The enumerated list of languages with Javascript at the top and the existence of Pug would infer that this is primarily a Node.js app. The existence of Dockerfiles, YAML, Python and Shell could be interpreted to mean this adopts a containerized, microservice architecture. The existence of JSX files means this code base is likely to have a React.js front-end. As the number of languages represented in the code base (16) increases, it may negatively effect the overall maintainability.

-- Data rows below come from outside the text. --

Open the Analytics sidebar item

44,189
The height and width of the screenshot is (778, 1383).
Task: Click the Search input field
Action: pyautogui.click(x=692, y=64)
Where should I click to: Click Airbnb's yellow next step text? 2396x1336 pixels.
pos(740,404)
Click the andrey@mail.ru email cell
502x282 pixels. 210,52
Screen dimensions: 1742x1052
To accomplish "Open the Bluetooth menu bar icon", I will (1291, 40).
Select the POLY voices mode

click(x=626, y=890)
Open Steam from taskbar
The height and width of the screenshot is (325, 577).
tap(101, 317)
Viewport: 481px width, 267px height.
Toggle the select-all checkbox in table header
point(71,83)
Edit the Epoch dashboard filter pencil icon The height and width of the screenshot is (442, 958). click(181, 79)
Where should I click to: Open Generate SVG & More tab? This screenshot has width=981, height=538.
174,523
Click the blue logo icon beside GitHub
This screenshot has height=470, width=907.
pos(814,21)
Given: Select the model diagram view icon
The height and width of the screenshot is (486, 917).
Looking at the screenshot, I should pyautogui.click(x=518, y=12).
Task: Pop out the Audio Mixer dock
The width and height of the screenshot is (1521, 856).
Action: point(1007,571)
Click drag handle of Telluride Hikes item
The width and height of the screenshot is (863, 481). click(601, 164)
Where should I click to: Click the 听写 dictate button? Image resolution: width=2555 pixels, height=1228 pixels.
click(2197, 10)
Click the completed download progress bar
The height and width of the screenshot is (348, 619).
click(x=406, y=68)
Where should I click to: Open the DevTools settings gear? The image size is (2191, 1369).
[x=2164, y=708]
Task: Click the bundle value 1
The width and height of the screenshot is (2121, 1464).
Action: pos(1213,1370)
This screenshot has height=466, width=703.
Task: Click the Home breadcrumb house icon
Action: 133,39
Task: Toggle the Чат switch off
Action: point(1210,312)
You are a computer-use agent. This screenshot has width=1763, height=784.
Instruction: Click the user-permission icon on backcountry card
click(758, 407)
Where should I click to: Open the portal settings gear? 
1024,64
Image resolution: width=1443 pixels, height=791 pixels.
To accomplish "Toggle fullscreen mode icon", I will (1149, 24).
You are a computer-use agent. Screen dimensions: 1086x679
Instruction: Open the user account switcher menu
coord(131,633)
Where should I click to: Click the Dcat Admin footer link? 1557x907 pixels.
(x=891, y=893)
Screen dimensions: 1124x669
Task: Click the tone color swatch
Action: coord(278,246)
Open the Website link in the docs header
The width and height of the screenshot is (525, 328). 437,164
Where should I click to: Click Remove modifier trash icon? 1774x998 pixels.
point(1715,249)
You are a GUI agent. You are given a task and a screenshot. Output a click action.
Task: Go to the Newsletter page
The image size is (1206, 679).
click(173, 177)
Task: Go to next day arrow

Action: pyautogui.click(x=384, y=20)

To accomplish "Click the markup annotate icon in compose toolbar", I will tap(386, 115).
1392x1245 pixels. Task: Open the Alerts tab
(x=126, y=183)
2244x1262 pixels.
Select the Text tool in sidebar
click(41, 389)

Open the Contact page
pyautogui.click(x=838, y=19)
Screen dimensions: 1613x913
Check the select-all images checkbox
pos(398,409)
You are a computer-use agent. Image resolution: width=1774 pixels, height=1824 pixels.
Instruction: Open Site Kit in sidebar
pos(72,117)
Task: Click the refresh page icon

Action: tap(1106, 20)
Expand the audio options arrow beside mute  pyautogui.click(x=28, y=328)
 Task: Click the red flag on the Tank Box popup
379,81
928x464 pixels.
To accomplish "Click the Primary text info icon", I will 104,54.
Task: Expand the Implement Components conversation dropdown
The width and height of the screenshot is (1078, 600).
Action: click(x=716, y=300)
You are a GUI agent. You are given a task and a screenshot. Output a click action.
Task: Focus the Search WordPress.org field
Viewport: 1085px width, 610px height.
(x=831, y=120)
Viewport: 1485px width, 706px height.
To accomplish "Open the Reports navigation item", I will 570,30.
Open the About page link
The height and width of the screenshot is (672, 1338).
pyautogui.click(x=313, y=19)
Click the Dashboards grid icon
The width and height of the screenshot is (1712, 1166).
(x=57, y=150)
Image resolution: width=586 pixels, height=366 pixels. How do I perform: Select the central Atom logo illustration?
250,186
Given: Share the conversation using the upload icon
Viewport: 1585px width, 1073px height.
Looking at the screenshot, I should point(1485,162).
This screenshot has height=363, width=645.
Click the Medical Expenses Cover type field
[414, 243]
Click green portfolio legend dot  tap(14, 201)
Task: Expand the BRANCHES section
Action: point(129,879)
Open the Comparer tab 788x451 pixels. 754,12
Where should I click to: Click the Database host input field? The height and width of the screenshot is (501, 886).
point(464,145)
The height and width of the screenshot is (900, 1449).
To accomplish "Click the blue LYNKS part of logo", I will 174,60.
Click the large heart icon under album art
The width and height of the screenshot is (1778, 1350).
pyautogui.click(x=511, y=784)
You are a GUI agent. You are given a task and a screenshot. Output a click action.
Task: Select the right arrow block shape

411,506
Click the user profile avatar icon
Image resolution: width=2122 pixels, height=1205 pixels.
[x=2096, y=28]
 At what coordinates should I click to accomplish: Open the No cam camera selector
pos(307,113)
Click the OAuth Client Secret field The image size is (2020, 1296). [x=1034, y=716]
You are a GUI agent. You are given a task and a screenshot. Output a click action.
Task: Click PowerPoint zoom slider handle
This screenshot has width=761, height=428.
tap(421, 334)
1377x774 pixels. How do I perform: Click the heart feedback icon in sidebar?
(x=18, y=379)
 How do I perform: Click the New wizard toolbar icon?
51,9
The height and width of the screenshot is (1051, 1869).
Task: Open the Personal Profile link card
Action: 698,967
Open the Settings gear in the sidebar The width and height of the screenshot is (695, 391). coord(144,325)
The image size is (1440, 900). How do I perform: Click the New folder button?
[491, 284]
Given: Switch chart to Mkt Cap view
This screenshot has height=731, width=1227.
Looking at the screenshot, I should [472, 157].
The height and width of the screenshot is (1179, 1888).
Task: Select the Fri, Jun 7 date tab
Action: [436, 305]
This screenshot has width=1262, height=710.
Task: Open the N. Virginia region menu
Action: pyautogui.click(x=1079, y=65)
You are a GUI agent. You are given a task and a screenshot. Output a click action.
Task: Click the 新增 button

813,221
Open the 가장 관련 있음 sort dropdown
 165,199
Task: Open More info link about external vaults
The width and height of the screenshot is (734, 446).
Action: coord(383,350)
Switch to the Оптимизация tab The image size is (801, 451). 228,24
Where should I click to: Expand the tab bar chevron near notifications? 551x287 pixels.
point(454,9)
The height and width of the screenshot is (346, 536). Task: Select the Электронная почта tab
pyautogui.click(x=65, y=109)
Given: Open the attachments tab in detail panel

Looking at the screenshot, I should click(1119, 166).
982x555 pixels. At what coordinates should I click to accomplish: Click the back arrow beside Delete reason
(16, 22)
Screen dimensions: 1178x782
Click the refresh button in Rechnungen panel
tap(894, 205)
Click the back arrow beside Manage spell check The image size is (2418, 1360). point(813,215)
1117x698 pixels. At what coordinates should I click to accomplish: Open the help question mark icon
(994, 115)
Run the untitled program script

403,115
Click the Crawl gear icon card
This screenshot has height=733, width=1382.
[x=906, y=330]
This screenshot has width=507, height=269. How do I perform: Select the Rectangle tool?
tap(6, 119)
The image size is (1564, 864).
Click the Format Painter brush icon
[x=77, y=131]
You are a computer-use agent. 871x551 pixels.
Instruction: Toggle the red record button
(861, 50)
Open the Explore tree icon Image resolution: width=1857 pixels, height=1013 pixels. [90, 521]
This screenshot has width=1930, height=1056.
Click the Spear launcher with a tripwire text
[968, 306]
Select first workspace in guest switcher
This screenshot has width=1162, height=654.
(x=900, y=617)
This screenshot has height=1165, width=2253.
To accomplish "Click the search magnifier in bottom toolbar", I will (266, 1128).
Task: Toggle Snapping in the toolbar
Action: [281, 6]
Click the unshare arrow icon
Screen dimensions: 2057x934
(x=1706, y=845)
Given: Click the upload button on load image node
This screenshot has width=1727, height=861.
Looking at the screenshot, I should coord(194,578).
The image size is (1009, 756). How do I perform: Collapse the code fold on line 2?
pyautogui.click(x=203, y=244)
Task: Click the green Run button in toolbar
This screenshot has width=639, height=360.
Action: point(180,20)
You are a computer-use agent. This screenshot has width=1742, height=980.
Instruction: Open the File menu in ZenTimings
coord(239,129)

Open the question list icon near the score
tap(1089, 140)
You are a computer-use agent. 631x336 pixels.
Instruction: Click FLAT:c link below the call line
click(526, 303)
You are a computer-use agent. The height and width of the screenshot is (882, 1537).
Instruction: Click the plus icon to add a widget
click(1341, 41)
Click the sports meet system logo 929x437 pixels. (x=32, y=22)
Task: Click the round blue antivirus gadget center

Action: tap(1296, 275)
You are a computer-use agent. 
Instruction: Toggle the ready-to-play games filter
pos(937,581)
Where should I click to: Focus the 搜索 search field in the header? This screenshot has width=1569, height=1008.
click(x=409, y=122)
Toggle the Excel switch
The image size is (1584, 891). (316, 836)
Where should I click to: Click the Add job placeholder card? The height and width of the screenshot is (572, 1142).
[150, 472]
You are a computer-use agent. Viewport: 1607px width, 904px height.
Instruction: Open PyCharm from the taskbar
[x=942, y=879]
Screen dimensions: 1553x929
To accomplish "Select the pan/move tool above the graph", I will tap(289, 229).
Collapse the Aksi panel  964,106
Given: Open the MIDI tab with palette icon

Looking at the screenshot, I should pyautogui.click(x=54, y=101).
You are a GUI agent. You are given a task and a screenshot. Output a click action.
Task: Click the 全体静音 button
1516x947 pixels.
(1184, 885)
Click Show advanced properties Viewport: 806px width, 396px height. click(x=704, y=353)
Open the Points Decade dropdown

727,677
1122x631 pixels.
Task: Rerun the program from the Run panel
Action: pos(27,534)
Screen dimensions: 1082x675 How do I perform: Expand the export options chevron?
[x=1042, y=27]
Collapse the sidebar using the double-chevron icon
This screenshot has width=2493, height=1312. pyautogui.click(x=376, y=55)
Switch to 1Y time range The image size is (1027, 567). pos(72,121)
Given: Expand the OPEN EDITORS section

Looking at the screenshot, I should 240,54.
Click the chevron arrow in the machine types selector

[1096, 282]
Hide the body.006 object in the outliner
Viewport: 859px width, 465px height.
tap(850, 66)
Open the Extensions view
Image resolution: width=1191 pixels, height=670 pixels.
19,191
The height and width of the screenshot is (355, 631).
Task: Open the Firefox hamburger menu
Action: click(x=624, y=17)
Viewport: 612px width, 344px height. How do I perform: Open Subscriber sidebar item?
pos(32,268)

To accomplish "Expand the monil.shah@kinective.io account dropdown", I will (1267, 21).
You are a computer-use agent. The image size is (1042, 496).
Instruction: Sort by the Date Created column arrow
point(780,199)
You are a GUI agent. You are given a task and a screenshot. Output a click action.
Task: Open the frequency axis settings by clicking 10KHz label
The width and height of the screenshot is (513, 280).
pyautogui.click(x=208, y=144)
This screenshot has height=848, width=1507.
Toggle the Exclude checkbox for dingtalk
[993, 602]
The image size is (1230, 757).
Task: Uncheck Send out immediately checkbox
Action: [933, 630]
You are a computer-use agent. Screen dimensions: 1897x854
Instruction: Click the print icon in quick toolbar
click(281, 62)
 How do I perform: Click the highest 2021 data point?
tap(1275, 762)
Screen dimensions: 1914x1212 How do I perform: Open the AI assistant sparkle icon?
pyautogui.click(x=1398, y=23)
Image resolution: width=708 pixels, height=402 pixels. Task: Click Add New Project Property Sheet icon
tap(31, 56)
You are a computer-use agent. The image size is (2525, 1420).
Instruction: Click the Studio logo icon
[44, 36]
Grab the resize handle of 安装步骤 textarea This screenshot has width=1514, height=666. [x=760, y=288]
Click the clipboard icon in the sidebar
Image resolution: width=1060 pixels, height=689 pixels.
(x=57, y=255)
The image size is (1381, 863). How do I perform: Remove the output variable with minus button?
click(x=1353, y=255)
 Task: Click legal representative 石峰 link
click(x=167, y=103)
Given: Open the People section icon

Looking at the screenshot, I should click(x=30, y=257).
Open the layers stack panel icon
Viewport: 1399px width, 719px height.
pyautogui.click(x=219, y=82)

The tight distribution of releases around August 2019 and subsequent releases, each with nominal increases in number of lines of code could coincide with an initial release to production followed by quick, successive minor patches to fix backwards compatible bugs discovered once actual users started using the software.
Scenario
Imagine you are a product owner with a new job! First of all, congratulations. Part of your new job is to ensure that the portfolio of products you are responsible for are high quality. Three explicit organizational goals direct your focus: maintainability, security and scalability. You must be confident that your development team focuses on minimizing security vulnerabilities, ensuring that the products can scale up and are developed in a way that they can be maintained moving forward.
- What metric or combination of metrics would you recommend in order to provide assurance that at least one of these organizational goals is being monitored?
- Would you recommend automating these metrics, or performing them manually?
- How often would you update these metrics to check in on progress?
- How would you report out on their progress?
- What strategy can you employ to help ensure the metrics have a high correlation with quality?
Additional Resources
- Ronchieri, E., and M. Canaparo. “Metrics for Software Reliability: A Systematic Mapping Study.” Journal of Integrated Design & Process Science 22, no. 2 (April 2018): 5–25. https://doi.org/10.3233/jid-2018-0008.
- Woody, Carol, Robert Ellison, and Charlie Ryan. “Exploring the Use of Metrics for Software Assurance,” n.d., 69.